At 10:15 PM 12/05/01 -0800, Benjamin Grosser wrote:
>I'm getting the following message when trying to merge index files:
>
> swish: Ran out of memory (could not allocate enough)!
You may be out of luck.
Maybe Jose will have some comments (or correct anything that I say
incorrectly).
First, merging isn't just a matter of copying two files together. It
basically goes through the entire indexing process again.
Jose and Bill Meier and others put in a lot of work optimizing the indexing
process. I can now index on my machine in about three minutes what once
took five hours ;) (ok, so a machine swapping to death isn't a good
comparison.)
But the optimizations are really focused on file-by-file indexing. Jose
does a lot of compression after processing each file while indexing. None
of that is done while merging. Basically, I think, merging falls back
something like swish 1.3 memory requirements.
I can index about 25K files on my machine in about 70M. If I try to merge
that index with another index with only one file, I run out of memory.
You have two options at this time.
Index everything at once, or, if that's not reasonable, specify multiple
index files to swish with the -f switch.
The disadvantage of using multiple index files, IIRC, is only that sorting
very large result sets is slower, and requires more memory. Sorting with
single indexes uses the "pre-sorted" tables making sorting faster.

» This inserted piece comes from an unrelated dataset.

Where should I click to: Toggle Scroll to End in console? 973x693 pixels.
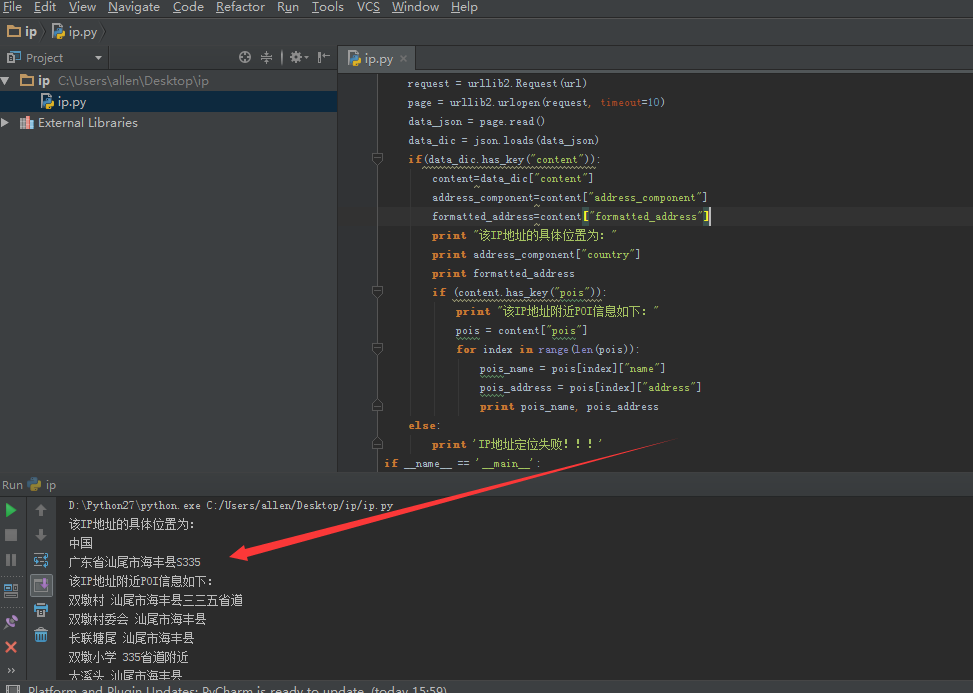point(41,585)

There may be some way to use better compression during merge, but I think
it will be a while before that gets any attention.
>However, now it seems as if the merge is dying regardless of how much is
>free. It seems to run right up to using about 530MB of physical RAM and
>then quits. I freed up to about 650MB and it still quits after about
>530MB (hard to tell--I'm watching top so am not getting precise figures).
Could you also be running up against a ulimit setting?
Try running with multiple indexes using -f and see how that works.
Bill Moseley
mailto:moseley@hank.org
Received on Thu Dec 6 07:36:55 2001